And life was wonderful.
We both look back on those years as some of our best. Life was deliciously simple. We had no financial advisers because we had such skimpy incomes.
We had one car that managed to get us where we both needed to go, if we both stuck to a strict itinerary.
Vacations? A day trip to the New Jersey seashore with lunch packed in a shoe box and sand in our shoes for weeks afterwards.
My husband's bachelor apartment sofa, originally purchased at the Salvation Army for $28, was the centerpiece of our living room for those first couple of years.
Our parties were with couples in similar circumstances. Spaghetti and meatballs--nobody called it "pasta" back then--was often on the menu and the wine that went with it was cheap.
And when it was just the two of us, tuna casserole was a mainstay of our weekly diet. Its mix of noodles, tuna, canned mushroom soup, and peas became a celebration when I sprinkled on potato chips as a topping.
The years passed, and Providence smiled more kindly on us. We needed a bigger house when three daughters filled the little Cape Cod to bursting.
Our next house seemed a palace--the girls even had their own bathroom.
Life got more complicated, and a bit less fun, as we joined the legions of America's consummate consumers. We had things...more things than we needed.
On the day we got a second TV, I remember feeling something akin to guilt.
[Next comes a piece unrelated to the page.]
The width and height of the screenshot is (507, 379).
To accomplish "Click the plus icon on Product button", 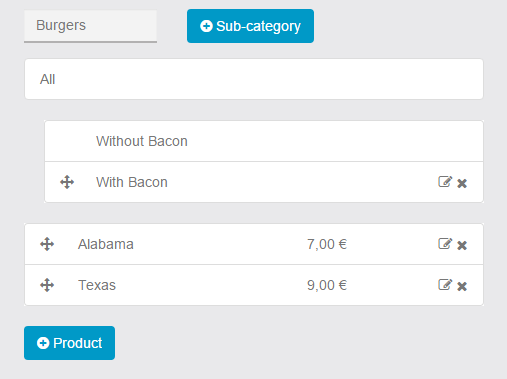I will coord(43,343).
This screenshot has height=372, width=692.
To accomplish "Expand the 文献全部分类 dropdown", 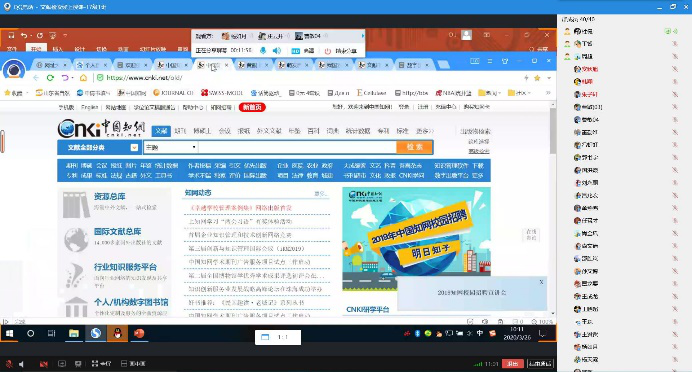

When we got a third, I didn't tell my thrifty parents. The omission was deliberate.
The years flew by, and suddenly, our daughters were gone, off to college campuses and then to lives of their own. America was in its golden years, and so were we.
There were vacations, nicer cars, and dinner parties where shrimp dishes and exotic Asian foods instead of spaghetti and meatballs, were on the menu.
I had the luxury of being a freelance writer--one without any salary or benefits, of course, but ideal for my restless nature.
We thought it would go on and on. We thought our retirement was as safe and secure as the giant, presumably rock-solid companies in which we had invested.
The wake-up call came during several sobering conferences with our financial advisor--yes, we now had one of those.
The national economy was in a free-fall. Wall Street was having a nervous breakdown. Our savings were depleted.
We had blinked, and a whole generation had slipped away. We found ourselves reliving some aspects of our parents' lives.
While we've been more fortunate--we're blessed with some degree of economic security as retirees--but our outlook is fixed on caution.
When you drive to a store that once was there, and suddenly it's not, that's scary.
When contemporaries who shared Camelot with us are wondering whether their pensions are safe, and whether they can keep their homes, optimism is a scarce commodity.
We may have lost some of our hard-won savings, but we've gained something in the bargain. Perspective.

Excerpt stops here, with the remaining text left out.